● **What this exercise asks**
A - According to the Tolentino v. New York case summary, what did the police computer check of DMV records reveal?
B - Carry on the Tolentino v. New York case summary from its last sentence.

The exclusionary rule generally suppresses evidence that police have obtained in violation of the Fourth Amendment. On Monday, March 21, in Tolentino v. New York (No. 09-11556), the Court will consider whether the exclusionary rule applies to pre-existing government documents relating to an individual’s identity, such as DMV records, that are obtained as a direct result of unlawful police conduct under the Fourth Amendment.

Background

In 2005, New York City police officers stopped petitioner Jose Tolentino while he was driving. Upon learning his name, the officers ran a computer check of DMV records, which revealed that his license had been suspended. Tolentino was arrested and charged with the aggravated unlicensed operation of a motor vehicle.

In the trial court, Tolentino moved to suppress his DMV records, or in the alternative, requested the court to hold a Mapp hearing, a pre-trial hearing conducted to determine whether evidence is to be suppressed because it is obtained as the result of an illegal search and seizure. Tolentino argued that because the police stop was unlawful – a point that the state contests – and his DMV records were accessible only as a result of this unlawful seizure, the records were therefore the suppressible fruit of a Fourth Amendment violation. The court rejected both requests, and Tolentino pleaded guilty. He then filed an appeal, arguing that the trial court had erred in summarily denying his suppression motion.

● **Source data**
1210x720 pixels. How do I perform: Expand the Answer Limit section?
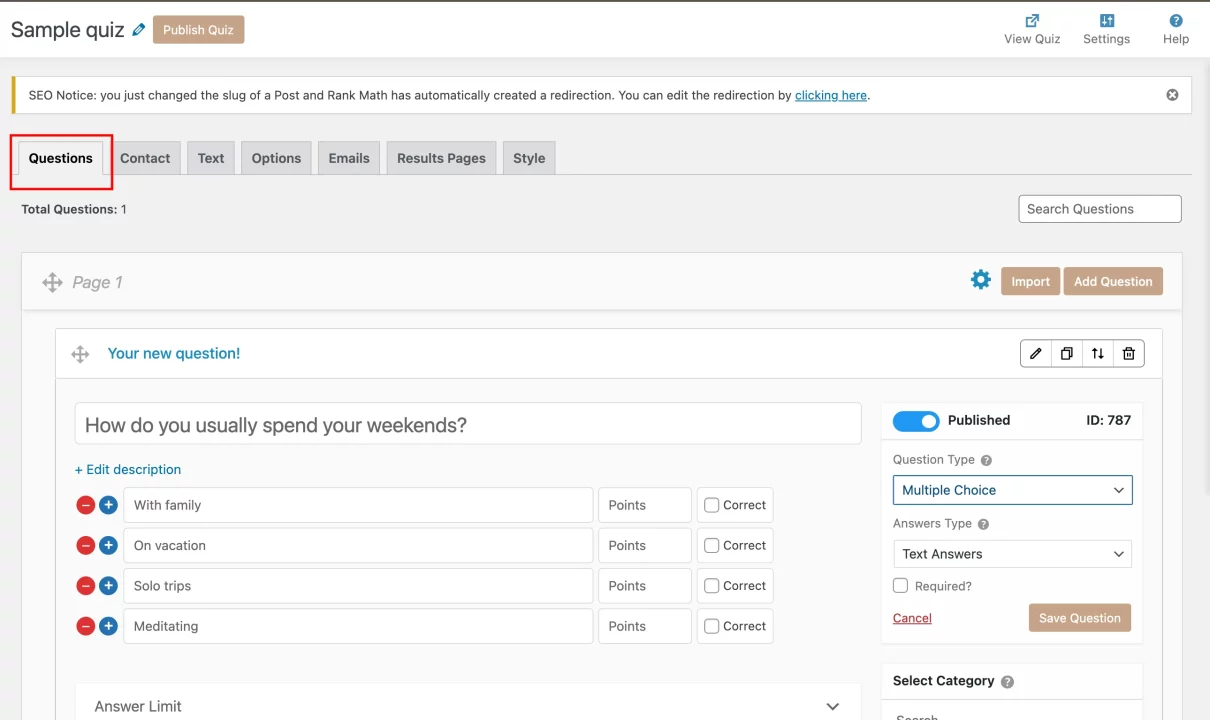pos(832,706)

● **Answers by task**
A - It revealed that Tolentino's license had been suspended.

B -
On appeal, both New York’s intermediate appellate court and its court of last resort – the New York Court of Appeals – disagreed. By a vote of five to two, the Court of Appeals held that evidence need not be suppressed when “the only link between improper police activity and the disputed evidence is that the police learned the defendant’s name.” In concluding that this type of identity-based evidence fell outside the purview of fruit-of-the-poisonous tree analysis, the state court relied mainly on INS v. Lopez-Mendoza (1984), an immigration case in which the Court held that the “‘body’ or identity of a defendant . . . in a criminal . . . proceeding is never itself suppressible as a fruit of an unlawful arrest.” The state court also relied on immigration cases from the federal courts of appeals holding that when an illegal stop or seizure leads only to the discovery of the defendant’s name, which police then use to check pre-existing immigration files, those files are not subject to suppression. Here, the state court noted, the DMV records at issue were public, compiled independently, and already in the government’s possession before the traffic stop. Moreover, the state court emphasized, the social costs of applying the exclusionary rule to cases involving identity-related evidence outweigh the deterrent effects:  police are already sufficiently deterred from conducting illegal stops because the exclusionary rule will apply to other evidence recovered in the course of such unlawful conduct.

Tolentino filed a petition for certiorari, which the Supreme Court granted on November 15, 2010.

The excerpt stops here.